基于虚拟噪声模型补偿AUV导航算法研究

Compensation for AUV's Navigation Algorithm Based on Virtual Noise Model

自主式水下机器人(AUV)同时定位与环境地图构建(SLAM)是实现水下未知环境自主导航的关键性技术,是机器人研究的热门课题之一。针对自主式水下机器人SLAM框架下应用扩展卡尔曼滤波(EKF)因模型线性化产生误差以及噪声统计未知的情形,采用一种基于虚拟噪声补偿技术的EKF算法,该方法可以把未知模型误差归入到虚拟噪声中去,运用噪声统计估值器在线估计噪声统计。以构建的AUV运动系统的模型为基准,从滤波精度、收敛性及算法稳定性方面,通过matlab仿真验证改进的EKF算法的效果。仿真结果表明,相对于传统的EKF算法,改进后的EKF算法估计精度更高,预期效果更好,有效提高了非线性滤波的性能。
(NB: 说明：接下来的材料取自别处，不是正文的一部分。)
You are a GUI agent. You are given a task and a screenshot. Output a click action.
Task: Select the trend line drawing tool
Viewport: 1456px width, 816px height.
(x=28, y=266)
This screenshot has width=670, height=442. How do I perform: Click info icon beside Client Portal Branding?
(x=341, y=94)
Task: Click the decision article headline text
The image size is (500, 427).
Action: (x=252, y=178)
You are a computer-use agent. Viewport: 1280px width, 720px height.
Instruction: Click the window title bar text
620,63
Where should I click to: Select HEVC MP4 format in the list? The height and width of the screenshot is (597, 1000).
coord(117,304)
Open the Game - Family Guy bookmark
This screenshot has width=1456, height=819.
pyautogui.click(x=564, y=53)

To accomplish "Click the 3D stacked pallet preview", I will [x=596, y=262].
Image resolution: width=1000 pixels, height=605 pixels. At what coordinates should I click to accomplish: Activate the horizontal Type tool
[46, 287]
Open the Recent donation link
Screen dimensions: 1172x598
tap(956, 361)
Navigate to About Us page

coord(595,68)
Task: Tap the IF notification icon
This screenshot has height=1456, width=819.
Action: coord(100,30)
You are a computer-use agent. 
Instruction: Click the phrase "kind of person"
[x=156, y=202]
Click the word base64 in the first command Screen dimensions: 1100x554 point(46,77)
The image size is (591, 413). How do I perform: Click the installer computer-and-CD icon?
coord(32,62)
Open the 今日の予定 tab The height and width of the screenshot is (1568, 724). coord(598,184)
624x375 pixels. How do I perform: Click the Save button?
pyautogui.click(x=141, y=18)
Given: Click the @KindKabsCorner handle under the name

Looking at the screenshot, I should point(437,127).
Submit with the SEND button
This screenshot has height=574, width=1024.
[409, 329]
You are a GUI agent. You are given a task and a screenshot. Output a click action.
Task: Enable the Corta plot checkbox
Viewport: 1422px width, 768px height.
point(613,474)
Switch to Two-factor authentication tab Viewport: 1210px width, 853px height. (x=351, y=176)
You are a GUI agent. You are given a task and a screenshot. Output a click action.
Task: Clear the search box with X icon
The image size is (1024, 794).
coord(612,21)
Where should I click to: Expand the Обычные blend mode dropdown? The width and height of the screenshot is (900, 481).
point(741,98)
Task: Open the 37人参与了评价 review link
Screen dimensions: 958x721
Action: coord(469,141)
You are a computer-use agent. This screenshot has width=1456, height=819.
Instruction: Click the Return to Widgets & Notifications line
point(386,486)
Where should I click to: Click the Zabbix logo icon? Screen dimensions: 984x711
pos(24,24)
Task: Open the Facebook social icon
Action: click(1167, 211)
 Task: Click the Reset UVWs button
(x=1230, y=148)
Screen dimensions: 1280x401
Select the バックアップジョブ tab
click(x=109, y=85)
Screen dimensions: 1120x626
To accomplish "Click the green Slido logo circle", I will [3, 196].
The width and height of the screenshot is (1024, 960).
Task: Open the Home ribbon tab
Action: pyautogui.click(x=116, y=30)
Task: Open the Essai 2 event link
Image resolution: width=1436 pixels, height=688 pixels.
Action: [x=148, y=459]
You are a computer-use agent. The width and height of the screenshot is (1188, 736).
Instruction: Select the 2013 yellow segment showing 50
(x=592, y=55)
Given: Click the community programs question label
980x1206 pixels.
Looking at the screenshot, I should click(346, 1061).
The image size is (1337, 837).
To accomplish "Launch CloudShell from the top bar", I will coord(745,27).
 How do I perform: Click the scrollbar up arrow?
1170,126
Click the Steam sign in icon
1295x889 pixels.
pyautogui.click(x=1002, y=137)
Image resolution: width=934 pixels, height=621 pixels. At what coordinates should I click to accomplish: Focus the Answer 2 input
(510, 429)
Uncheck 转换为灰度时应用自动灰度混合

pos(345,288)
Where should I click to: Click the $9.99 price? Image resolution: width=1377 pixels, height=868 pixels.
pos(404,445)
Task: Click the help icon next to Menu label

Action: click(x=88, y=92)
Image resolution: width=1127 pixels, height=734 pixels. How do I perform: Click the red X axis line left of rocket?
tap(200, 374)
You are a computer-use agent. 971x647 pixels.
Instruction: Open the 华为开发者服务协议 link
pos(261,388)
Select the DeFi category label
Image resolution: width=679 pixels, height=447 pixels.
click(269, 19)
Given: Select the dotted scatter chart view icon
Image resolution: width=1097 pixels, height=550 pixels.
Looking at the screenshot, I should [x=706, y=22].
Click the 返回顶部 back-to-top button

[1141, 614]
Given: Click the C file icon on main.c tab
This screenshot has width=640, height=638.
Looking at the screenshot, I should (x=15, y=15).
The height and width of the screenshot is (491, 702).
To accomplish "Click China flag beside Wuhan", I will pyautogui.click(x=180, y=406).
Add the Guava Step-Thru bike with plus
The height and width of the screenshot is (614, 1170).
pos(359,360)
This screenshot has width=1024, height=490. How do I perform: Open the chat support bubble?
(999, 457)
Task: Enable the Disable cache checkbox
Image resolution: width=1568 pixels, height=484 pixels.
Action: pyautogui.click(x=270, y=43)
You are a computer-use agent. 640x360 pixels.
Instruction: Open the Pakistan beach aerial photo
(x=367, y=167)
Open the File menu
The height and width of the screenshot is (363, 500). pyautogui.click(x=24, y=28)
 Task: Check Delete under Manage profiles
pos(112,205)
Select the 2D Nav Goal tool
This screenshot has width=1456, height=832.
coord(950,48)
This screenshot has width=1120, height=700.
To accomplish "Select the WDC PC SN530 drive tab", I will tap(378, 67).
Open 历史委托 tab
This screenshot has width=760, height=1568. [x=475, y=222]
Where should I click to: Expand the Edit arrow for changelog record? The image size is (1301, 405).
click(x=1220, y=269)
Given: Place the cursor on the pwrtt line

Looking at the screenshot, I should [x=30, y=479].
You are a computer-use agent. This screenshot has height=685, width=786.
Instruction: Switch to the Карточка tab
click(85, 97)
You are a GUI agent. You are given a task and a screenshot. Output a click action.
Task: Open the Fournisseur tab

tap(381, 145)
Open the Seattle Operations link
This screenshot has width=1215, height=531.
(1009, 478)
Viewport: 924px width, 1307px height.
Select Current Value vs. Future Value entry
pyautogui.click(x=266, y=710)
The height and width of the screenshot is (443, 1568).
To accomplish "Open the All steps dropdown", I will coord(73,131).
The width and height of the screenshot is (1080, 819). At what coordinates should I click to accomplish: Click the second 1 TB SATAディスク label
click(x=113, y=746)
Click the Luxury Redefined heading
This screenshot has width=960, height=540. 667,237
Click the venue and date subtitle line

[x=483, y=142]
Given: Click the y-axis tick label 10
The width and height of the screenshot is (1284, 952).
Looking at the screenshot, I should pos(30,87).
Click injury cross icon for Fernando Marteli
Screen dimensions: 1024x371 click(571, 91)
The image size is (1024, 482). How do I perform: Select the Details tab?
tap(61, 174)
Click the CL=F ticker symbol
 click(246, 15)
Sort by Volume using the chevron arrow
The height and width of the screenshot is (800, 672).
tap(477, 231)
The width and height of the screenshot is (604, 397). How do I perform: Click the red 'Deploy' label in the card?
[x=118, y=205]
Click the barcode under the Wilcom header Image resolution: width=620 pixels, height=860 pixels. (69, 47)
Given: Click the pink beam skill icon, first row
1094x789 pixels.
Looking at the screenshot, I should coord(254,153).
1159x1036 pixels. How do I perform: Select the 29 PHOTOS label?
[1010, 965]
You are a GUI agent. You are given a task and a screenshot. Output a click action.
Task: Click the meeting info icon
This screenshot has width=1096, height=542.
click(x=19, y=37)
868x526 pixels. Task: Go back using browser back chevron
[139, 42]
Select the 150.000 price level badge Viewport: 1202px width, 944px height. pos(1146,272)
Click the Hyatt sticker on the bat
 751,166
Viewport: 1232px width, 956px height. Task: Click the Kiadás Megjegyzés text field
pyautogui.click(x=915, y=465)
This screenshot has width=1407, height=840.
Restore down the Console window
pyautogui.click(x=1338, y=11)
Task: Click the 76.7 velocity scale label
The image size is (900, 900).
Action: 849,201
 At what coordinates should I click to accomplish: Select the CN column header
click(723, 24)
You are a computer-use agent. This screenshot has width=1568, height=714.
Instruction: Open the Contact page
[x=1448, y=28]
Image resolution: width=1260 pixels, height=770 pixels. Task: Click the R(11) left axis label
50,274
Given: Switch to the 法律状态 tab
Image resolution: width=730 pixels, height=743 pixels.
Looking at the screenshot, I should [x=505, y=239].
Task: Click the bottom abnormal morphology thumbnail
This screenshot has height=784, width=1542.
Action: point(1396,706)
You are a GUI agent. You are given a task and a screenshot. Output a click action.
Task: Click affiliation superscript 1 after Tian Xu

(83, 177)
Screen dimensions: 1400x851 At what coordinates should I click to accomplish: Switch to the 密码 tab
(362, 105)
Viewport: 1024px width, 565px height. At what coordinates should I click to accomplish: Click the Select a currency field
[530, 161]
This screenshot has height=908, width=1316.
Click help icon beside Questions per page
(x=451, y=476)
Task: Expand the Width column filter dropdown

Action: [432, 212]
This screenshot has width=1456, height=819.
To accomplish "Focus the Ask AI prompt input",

The simultaneous localization and mapping（SLAM） of Autonomous underwater robot（AUV） is the key technology to realize the auto navigation for robot in the unknown environment of underwater, and it is one of the hot topics in the field of robotics research. In the framework of autonomous underwater robot SLAM, extended kalman filter（EKF） was applied to achieve the SLAM. For the model linearization errors and unknown noise statistics, EKF algorithm was used based on virtual noise compensation technology. This method could make the unknown model error into the virtual noise, and use the noise statistical to estimate the noise statistics. Constructing the AUV motion system model as a benchmark, the improved EKF algorithm was verified through matlab simulation from filtering accuracy, convergence and stability of the algorithm. The simulation results show that, compared with the traditional EKF algorithm, the improved EKF algorithm can get higher estimation precision, the expected effect is better, and can effectively improve the performance of nonlinear filtering.